> RECORDS TO PROCESS:
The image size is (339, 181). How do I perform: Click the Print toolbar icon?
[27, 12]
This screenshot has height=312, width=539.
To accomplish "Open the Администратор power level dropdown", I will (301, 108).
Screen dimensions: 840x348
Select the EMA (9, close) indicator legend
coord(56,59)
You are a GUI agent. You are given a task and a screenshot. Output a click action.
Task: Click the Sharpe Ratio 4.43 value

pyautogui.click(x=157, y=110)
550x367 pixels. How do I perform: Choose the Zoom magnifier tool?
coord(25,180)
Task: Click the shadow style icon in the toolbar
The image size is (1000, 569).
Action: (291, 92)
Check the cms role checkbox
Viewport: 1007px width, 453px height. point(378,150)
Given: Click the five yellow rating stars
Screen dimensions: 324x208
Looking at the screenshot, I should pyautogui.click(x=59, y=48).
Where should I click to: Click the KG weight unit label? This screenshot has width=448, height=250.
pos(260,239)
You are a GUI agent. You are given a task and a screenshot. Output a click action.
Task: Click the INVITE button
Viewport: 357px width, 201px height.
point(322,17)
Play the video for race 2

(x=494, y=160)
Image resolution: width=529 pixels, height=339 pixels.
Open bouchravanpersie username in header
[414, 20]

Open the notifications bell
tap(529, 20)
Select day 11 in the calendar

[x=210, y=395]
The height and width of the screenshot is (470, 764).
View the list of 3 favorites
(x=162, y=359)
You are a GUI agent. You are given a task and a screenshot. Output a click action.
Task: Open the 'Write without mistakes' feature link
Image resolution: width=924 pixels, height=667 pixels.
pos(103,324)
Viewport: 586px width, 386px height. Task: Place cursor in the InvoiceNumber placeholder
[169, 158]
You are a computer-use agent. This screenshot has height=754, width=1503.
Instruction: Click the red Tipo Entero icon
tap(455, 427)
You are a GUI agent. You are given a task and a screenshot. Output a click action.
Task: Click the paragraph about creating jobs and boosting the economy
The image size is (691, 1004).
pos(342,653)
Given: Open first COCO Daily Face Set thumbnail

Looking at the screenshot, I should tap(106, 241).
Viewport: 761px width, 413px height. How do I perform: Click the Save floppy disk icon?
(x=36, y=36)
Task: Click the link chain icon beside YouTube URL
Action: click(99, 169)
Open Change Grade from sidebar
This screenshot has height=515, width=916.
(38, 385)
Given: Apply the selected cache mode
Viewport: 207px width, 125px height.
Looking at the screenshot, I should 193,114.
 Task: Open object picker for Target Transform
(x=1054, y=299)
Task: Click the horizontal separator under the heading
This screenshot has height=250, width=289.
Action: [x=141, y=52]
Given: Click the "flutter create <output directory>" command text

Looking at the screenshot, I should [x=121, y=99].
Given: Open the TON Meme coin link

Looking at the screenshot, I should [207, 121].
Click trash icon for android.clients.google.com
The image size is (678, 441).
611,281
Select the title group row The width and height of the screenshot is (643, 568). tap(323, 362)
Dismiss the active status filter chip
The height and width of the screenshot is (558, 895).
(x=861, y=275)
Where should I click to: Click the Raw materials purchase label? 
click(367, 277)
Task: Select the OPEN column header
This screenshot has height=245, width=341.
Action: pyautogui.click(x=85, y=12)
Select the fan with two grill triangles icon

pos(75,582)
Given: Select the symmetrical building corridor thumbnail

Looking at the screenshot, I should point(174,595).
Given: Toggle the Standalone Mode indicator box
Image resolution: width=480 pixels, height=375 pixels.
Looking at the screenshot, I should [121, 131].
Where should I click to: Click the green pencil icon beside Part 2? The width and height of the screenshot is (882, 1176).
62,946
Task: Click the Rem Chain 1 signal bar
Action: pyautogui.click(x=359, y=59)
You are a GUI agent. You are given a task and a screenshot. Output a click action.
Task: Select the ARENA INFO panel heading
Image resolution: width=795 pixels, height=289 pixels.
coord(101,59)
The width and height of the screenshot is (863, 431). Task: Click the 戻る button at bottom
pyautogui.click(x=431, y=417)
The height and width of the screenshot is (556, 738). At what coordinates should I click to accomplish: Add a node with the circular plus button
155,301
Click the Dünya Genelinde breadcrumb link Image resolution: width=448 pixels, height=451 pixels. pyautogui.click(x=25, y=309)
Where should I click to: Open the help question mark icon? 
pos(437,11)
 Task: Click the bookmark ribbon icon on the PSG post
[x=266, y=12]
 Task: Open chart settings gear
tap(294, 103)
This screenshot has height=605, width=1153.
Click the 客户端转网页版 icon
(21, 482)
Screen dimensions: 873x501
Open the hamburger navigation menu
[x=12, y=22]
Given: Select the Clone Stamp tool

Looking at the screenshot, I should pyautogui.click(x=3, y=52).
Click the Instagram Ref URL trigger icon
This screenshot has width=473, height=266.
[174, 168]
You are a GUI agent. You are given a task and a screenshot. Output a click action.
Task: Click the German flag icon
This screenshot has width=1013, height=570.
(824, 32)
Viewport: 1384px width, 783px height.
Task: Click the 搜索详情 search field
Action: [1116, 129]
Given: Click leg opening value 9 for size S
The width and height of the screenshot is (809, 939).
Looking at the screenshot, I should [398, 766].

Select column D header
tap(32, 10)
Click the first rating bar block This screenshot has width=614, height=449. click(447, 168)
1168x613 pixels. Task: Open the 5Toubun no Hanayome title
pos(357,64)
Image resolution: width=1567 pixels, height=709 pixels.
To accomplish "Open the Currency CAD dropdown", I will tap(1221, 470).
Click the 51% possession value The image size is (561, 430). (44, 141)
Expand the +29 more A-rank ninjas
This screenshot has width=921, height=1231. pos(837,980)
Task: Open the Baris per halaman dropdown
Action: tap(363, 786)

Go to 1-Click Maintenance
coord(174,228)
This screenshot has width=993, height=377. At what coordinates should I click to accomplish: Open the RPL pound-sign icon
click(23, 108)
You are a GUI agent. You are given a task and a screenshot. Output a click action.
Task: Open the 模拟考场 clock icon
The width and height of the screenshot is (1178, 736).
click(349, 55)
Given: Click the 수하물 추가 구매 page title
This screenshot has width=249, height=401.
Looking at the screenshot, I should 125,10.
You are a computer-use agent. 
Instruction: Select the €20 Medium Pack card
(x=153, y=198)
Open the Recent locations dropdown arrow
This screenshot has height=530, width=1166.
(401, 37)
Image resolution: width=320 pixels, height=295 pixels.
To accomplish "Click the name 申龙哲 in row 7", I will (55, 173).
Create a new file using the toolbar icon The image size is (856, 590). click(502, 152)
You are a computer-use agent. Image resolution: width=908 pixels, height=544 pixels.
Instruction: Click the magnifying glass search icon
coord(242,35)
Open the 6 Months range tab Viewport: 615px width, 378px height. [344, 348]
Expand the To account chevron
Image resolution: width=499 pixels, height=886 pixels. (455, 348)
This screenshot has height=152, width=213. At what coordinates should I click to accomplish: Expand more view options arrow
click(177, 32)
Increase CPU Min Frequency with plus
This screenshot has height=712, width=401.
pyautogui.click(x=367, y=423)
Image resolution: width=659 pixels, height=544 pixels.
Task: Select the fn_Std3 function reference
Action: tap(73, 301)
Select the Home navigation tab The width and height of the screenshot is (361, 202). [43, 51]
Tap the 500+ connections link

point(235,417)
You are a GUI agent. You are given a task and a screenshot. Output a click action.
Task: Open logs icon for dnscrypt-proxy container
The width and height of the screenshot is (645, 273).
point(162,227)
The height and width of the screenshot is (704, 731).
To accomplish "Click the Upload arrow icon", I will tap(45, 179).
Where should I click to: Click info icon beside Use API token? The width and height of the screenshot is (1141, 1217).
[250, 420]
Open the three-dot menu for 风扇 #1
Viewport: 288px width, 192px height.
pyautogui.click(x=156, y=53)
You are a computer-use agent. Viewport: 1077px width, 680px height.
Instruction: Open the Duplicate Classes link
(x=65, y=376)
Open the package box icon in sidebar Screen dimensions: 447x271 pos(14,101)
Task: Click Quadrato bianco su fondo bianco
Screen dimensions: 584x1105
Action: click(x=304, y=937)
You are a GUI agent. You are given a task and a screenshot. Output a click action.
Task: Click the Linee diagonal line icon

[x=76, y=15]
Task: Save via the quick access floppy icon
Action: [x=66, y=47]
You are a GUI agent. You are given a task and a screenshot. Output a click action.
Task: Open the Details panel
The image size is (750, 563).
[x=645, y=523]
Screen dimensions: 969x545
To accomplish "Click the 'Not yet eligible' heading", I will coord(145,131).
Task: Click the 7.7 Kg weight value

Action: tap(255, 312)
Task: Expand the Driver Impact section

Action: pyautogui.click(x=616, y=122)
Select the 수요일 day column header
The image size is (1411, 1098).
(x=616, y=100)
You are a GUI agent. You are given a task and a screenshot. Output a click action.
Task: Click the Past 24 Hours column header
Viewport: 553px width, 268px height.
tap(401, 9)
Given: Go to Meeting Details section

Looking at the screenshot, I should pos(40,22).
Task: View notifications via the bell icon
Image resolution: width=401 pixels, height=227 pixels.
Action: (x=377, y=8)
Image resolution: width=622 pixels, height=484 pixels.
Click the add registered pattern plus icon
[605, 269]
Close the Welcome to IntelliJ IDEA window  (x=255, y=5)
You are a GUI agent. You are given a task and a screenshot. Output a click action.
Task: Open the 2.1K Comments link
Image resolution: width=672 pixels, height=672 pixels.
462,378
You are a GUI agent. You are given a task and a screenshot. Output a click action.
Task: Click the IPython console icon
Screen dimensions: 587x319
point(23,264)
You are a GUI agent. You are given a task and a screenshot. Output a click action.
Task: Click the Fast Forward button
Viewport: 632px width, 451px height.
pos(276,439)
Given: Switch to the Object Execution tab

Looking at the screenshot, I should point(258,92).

> YOUR INSTRUCTIONS: Across the records above, count each line that holds the word "will" and give only the resulting number.

> OUTPUT OF THE EXERCISE: 5